How to choose dataset_text_field in SFTTrainer hugging face for my LLM model

Note: Newbie to LLM’s

Background

I am trying to train a LLM using LLama3 on stackoverflow c langauge dataset.

LLm - meta-llama/Meta-Llama-3-8B
Dataset - Mxode/StackOverflow-QA-C-Language-40k

My dataset structure looks like so

DatasetDict({
    train: Dataset({
        features: ['question', 'answer'],
        num_rows: 40649
    })
})

Why dataset_text_field is important?

This feild is crucial as LLM decides which column has to pick and train the model to answer the questions.

trainer = SFTTrainer(
    model=model,
    train_dataset=dataset["train"],
    eval_dataset=dataset["validation"],
    peft_config=peft_config,
    dataset_text_field="question",  # Specify the text field in the dataset <<<<<-----
    max_seq_length=4096,
    tokenizer=tokenizer,
    args=training_arguments,
)

Iam assuming if i keep the question then LLM gone pick questions column and train to answer the answers when user asked through prompt?

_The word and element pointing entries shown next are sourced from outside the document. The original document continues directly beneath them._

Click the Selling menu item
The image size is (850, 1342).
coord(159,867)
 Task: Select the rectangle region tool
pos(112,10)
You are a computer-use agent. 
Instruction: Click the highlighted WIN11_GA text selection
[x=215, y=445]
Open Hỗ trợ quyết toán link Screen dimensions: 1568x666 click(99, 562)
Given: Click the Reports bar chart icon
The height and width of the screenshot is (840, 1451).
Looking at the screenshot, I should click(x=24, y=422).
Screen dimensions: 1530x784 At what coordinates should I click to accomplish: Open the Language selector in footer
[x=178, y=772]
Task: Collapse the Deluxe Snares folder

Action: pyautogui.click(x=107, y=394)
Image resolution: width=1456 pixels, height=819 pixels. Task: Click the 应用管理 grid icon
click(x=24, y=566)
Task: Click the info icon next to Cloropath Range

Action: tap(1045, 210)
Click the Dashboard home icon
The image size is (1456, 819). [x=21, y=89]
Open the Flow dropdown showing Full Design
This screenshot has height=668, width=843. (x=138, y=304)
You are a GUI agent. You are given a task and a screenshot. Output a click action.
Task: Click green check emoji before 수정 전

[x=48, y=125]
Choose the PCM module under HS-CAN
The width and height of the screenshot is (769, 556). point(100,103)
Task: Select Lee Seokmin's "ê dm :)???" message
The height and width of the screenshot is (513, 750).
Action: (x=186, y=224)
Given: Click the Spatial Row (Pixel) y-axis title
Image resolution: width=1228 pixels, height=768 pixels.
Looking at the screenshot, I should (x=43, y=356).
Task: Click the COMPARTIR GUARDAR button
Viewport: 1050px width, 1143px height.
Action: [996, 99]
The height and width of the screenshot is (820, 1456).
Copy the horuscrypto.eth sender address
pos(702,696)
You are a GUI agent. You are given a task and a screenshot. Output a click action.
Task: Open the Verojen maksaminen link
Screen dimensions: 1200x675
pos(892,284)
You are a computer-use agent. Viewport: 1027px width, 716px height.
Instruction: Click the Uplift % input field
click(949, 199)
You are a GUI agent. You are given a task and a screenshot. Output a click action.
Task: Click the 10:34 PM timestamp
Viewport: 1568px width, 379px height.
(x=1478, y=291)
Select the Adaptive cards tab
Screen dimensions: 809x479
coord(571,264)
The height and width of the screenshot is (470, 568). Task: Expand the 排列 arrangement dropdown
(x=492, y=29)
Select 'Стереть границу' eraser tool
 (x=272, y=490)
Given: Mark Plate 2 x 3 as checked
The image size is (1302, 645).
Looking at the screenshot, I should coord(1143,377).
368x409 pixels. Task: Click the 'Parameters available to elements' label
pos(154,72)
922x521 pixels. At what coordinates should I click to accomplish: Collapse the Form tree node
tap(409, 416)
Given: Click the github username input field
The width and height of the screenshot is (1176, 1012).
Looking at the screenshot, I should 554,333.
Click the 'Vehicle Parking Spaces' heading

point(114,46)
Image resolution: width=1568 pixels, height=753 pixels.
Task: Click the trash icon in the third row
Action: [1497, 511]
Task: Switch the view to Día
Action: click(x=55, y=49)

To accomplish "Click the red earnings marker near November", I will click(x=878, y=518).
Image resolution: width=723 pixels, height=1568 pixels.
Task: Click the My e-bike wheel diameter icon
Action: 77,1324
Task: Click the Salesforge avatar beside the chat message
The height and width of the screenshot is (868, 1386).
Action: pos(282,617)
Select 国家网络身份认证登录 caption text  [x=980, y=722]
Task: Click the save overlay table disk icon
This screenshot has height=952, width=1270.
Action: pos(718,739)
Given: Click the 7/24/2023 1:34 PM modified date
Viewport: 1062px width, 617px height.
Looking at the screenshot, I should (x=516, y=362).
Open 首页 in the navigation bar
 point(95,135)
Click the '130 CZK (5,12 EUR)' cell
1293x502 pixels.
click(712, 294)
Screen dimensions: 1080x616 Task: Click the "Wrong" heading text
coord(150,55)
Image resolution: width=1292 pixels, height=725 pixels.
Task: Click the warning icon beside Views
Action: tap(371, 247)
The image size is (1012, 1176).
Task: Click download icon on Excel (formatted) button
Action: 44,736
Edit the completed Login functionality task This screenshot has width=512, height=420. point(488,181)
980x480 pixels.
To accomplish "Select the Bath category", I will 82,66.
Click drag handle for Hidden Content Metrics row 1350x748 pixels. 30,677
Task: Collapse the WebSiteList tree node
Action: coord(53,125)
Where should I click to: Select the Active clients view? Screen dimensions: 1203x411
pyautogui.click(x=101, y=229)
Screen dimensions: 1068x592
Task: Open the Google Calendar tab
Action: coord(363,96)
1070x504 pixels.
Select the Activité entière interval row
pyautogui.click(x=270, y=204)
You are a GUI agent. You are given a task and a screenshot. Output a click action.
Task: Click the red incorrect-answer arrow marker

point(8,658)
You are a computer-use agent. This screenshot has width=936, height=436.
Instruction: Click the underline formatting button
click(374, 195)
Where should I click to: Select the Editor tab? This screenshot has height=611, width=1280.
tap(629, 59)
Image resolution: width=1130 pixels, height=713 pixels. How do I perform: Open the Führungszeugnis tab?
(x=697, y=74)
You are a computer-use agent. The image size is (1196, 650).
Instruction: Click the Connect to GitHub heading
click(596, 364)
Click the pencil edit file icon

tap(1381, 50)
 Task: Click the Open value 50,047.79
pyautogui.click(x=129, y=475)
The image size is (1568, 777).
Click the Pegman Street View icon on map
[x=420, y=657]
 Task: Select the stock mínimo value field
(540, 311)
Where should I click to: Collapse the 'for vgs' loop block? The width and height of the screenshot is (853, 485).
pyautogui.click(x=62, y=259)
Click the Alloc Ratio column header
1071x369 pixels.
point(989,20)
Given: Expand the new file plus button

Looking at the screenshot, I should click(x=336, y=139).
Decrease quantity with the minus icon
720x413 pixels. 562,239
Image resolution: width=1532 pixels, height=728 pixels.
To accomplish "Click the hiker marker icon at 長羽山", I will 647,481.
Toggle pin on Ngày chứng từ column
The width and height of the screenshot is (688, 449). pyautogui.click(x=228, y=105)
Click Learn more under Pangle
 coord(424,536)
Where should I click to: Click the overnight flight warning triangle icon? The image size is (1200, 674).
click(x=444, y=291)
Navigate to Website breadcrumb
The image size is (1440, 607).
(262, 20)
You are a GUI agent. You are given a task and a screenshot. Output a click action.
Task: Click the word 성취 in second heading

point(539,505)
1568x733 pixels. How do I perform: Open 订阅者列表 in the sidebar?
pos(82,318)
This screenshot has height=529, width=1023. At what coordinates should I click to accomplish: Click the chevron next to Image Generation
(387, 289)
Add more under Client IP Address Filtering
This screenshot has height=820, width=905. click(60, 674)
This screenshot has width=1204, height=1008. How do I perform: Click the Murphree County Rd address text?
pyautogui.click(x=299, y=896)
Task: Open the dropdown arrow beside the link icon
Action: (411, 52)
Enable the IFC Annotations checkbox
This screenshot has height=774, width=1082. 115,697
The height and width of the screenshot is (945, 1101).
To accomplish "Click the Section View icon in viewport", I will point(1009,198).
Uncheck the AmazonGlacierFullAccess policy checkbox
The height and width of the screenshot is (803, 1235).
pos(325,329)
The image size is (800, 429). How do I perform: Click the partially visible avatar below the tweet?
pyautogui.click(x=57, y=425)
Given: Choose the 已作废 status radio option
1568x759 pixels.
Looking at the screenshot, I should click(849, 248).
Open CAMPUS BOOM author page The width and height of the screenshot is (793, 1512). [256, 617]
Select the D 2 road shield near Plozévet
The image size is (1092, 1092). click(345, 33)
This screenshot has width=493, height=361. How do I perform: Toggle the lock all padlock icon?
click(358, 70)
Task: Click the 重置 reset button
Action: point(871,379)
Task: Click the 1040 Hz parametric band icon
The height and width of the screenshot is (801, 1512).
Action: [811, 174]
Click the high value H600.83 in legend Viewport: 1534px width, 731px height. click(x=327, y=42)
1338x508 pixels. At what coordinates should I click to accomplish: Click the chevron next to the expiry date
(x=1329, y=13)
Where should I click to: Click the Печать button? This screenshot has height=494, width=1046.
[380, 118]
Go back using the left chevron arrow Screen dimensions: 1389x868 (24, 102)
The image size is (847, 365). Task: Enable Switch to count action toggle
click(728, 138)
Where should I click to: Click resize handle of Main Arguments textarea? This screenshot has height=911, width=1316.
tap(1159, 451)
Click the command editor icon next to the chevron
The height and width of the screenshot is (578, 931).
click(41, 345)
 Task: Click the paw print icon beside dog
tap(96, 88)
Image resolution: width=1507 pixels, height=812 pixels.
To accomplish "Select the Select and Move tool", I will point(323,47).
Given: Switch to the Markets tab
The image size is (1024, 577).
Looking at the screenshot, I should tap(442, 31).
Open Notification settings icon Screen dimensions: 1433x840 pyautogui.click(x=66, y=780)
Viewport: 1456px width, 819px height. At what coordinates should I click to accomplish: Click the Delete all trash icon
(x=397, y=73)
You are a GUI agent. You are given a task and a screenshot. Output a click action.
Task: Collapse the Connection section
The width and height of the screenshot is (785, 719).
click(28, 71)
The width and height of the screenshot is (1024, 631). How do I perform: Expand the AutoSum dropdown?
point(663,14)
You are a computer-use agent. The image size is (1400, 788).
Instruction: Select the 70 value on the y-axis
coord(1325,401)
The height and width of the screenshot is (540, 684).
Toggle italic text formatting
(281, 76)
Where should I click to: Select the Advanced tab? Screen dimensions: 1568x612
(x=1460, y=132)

My assumption is right? I did trained my model for hours with questions but when i observed the response. looks like the responses are most of the questions context.

You need to provide a prompt for the LLM model and not the questions. For each row, you will need a prompt containing your question and answer. e.g. “”" Question: Which is the largest country.\n Answer: Russia"“”. This is just a demo. You can design your prompt and use the map function over your dataset to create a prompt column. You can refer to the notebook on Unsloth’s GitHub repo where they have trained llama 3.1 8b.